Instructions to follow -> From the text below on food supply, extract everything from "Hunger is caused" to "still being axed." without changing a word.

Extract to read ->
During 2001, the hottest summer in 95 years in the part of Australia where I make my home, zucchinis and cucumbers doubled in price, tomatoes and celery almost doubled, and potatoes went up by a third. Only onions, lettuce, cauliflower, and broccoli remained the same price, but were smaller and fewer. Patty pan squash, prolific in the garden, went from $5.00 to $7.00 a kilogram (in Australian dollars); by 2006, it was $9.50, and garlic stood at $10.00. By 2015, our hottest year on record, I have given up comparing prices.
In the recent past, people grew their own vegetables to avoid toxic sprays on their food, to get that lovely freshness and superb taste of a sun-ripened tomato, and because it saved a little money. Now, it’s becoming more serious.
In 1996, the USDA reported that a “conventionally grown” apple could test positive for up to 14 different pesticides and that 73 percent of all conventional produce showed significant pesticide residues. The Australian Government Analytical Laboratory reported organically grown vegetables can contain an average of up to ten times more nutrients than chemically fertilized vegetables.5 These facts are disturbing, but pale compared with other major forces that threaten our food supplies. We must start taking responsibility for producing some of our daily food.
Hunger is caused less by failure of food production than by failure of distribution, interruption from wars and regional conflicts, political chicanery, robbery, or plain apathy. Now distribution is being interrupted by the withholding of viable, reproducible seeds and exacerbated by years of drought. It would be foolish to think that a famine periodically happens somewhere else and could not happen where we live.
Even though the world has space, much is not arable. Underground water resources are being overused, and rivers have stopped flowing. Alarmingly, our wildernesses have shrunk and our forests are still being axed.

Data extract ->
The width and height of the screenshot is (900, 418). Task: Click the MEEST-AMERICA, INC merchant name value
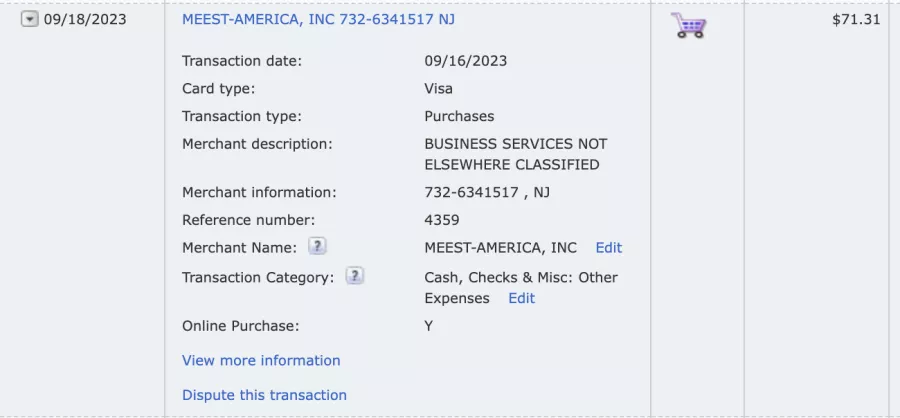tap(500, 247)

Result of this task ->
Hunger is caused less by failure of food production than by failure of distribution, interruption from wars and regional conflicts, political chicanery, robbery, or plain apathy. Now distribution is being interrupted by the withholding of viable, reproducible seeds and exacerbated by years of drought. It would be foolish to think that a famine periodically happens somewhere else and could not happen where we live.
Even though the world has space, much is not arable. Underground water resources are being overused, and rivers have stopped flowing. Alarmingly, our wildernesses have shrunk and our forests are still being axed.